Mevlâna da İslam filozofları gibi, özellikle İbn Sina gibi melekle akılları bir ve aynı kategoride görmektedir.

Mevlâna’ya göre, nazarî hikmetin şubeleri olan tabiî ve riyazî hikmetle alakalı olan bilgiler, dünya ve içindeki nesnelere ait bilgilerdir. Tanrı’ya ulaşmak isteyen kişiye fayda vermez. Bu disiplinler Tanrı’nın kainata yayılmış ilim , hikmet ve kudretini anlamaya yararlar. Bu ilimler faydalıdır ama insanı gönül ehli yapmaz. Halbuki Tanrı’ya ulaşmak gönül ehli olmaktan geçer. Nitekim diyor ki:

Hendese bilgisinin incelikleri, yahut hey’et, hekimlik bilgisi, felsefe,

Hep bu dünyaya bağlıdır; bunlar, adama, yedinci kat göğün üstüne çıkılacak yolu göstermez.

Bütün bunlar ahır yapma bilgisidir; ahırda öküzün, devenin varlığına destektir….

Tanrı yolunun, Tanrı’ya ulaşmanın durağının bilgisini, gönül ehli, gönlüyle bilir.” (Mesnevî, IV, 1516-1520)

Mevlâna’da akla sınır çekme hususunda dogmatik rasyonalizm’in bir kritiğini bulmaktayız. Diyor ki:

Felsefeci, akılla anlaşılır şeylere bağlanmıştır; temiz kişiyse aklın aklını binek edinmiştir… Felsefeci, vasıtaları çoğaltır durur; temiz erse, tersine, delilleri bırakıp gider…” (Mesnevî, V, 564-569)

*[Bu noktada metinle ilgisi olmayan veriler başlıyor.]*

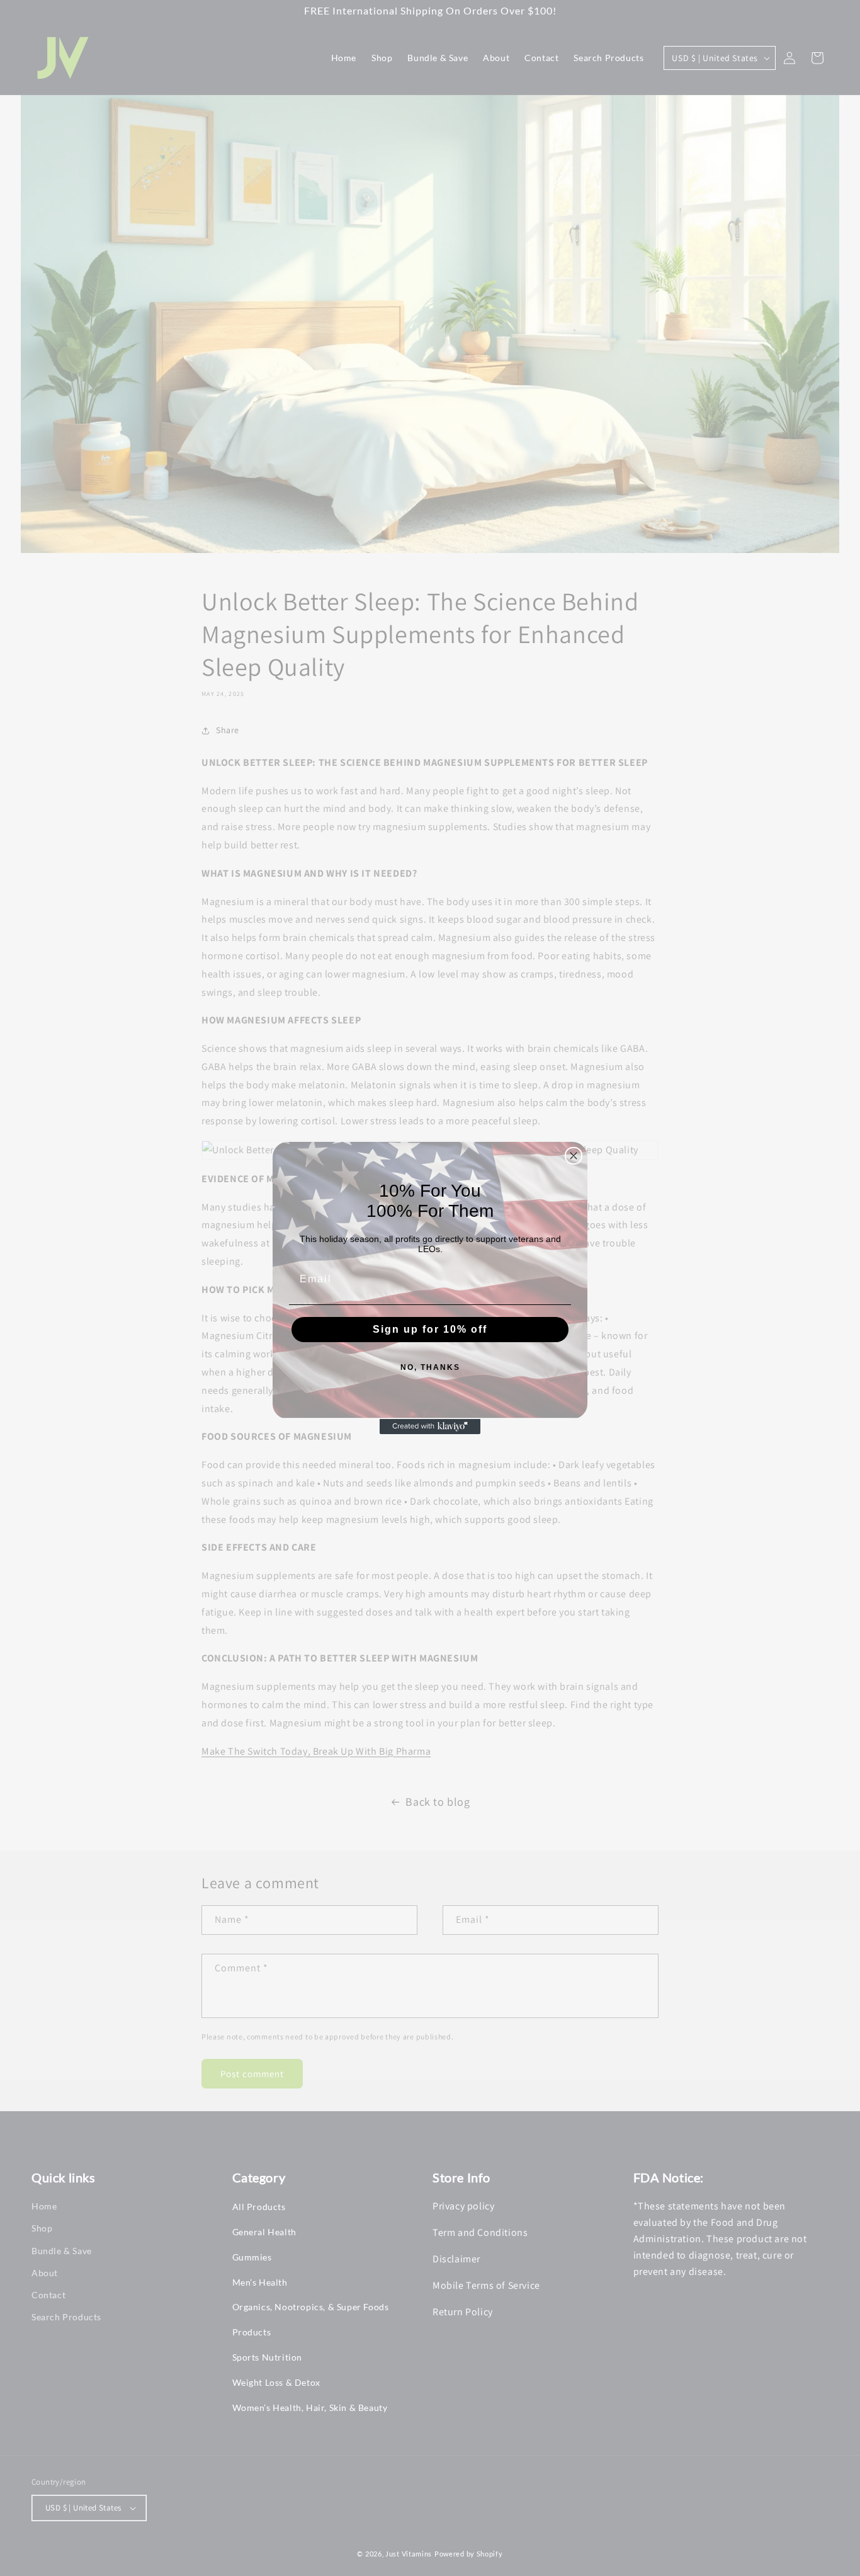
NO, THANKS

Mevlâna bütün felsefî doktrinlere ve bütün filozoflara karşı değildir. O, dini inkar eden, materyalist bir dünya görüşünü benimseyen, septisizm(=şüphecilik) bataklığından kendini kurtaramayanlara karşıdır.

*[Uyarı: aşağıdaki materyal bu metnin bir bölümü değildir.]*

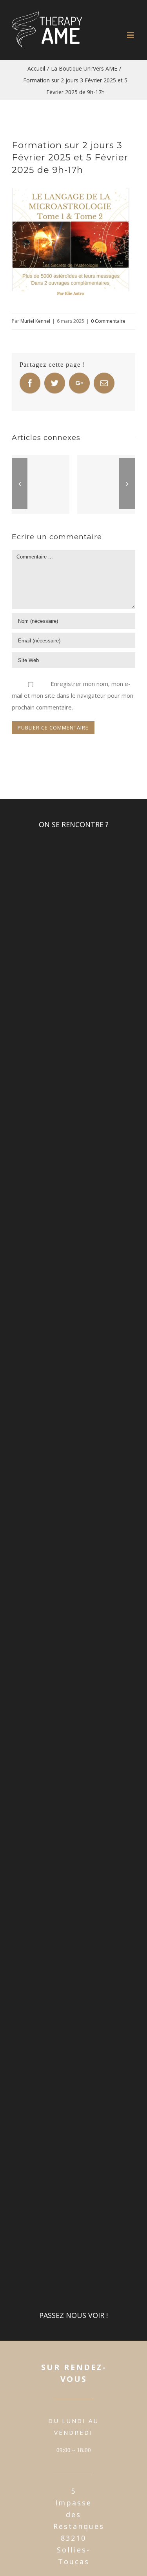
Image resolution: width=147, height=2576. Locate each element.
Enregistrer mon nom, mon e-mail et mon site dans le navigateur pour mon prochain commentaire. (72, 695)
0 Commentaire (108, 321)
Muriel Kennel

Felsefecinin dini inkara, yahut din ehliyle mübâheseye kudreti yoktur…” (Mesnevî, I, 2151(İzb.)

Gönlünde şüphe olup, kıvranıp duran kişi de, dünyada, gizli felsefecidir.” (Mesnevî, I, 3288)

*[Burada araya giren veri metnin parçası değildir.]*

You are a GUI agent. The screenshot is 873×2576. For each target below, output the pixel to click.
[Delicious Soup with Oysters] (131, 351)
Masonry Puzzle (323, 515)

“Mevlâna, materyalistlere, metafizik hakikatleri inkar ettikleri için; septiklere her şeyden şüphe edip, vehim ve zan peşinde koştukları için; sensüalistlere, duyuların bilgisi dışında hakikat kabul etmedikleri için; dogmatik rastyonalistlere, akıl yoluyla hakikate ulaşılabileceğini savundukları ve aklı yanılmaz ve mutlak bir kuvvet kabul ettikleri için; natüralistlere, Allah yerine tabiatı ikâme ettikleri için karşıdır. Bütün bu sayılanların dışında kalan moralist(=ahlakçı), spiritüalist(=ruhçu), idealist ve ilahî hikmetle meşgul olan hakîmler, Mevlâna’nın da içinde yer aldığı bilge kişilerdir. Onlar hakikate, akıl ve istidlâl gibi yollarla değil, aşk ve gönül yoluyla ulaşırlar. Onun için ilahî hikmete yani “philosophia perennis”e ehil olmak gerekir”(Yakıt, T.İ.Düş. s. 59-60)

Aşk Bir Alternatif mi?

Mevlâna, akıl ve felsefenin yerine göre faydalarını belirtmiş, sınırlarını çizmiştir. Konu Allah’a ulaşmak olduğunda, tamamen derunî bir psikolojik alan olan ve akıl üstü bir âlemin mevzusu bulunan Âşık, Ma’şuk, Vuslat ve Vahdet gibi kavramlar, ancak gönül temizliği ve Hakk’a teveccühle kâimdir. Akıl ve ilahî hikmetle ilgili felsefenin kısmen ve belli bir yere kadar ışığına ihtiyaç vardır. Ancak öyle bir noktaya gelinir ki, orada geçerli olan tek gerçek aşktır. Âşık da bütün benliğini saran bu aşkla vuslata erer ve kainatı o gözle görür ve her zerrede O’nu görmeye başlar. İşte Mevlâna’nın akıl, felsefe ve aşk üçgeninde bize söylemek istedikleri bunlardır. Aşk, ona göre akıl ve felsefenin alternatifi değil, akıl ve felsefenin devamıdır. Onlar bir yere kadar rehberdir. Aşk ise, onları aşan alanın, onların âciz kaldığı alanın yegane kılavuzudur.

*Bu yazı Prof. Dr. İsmail Yakıt’ın, 29-30 Eylül, 2007 tarihinde Manisa’da “Uluslar arası Türk Tasavvuf kültürü ve Mevlâna sempozyumu”na sunduğu bildiridir.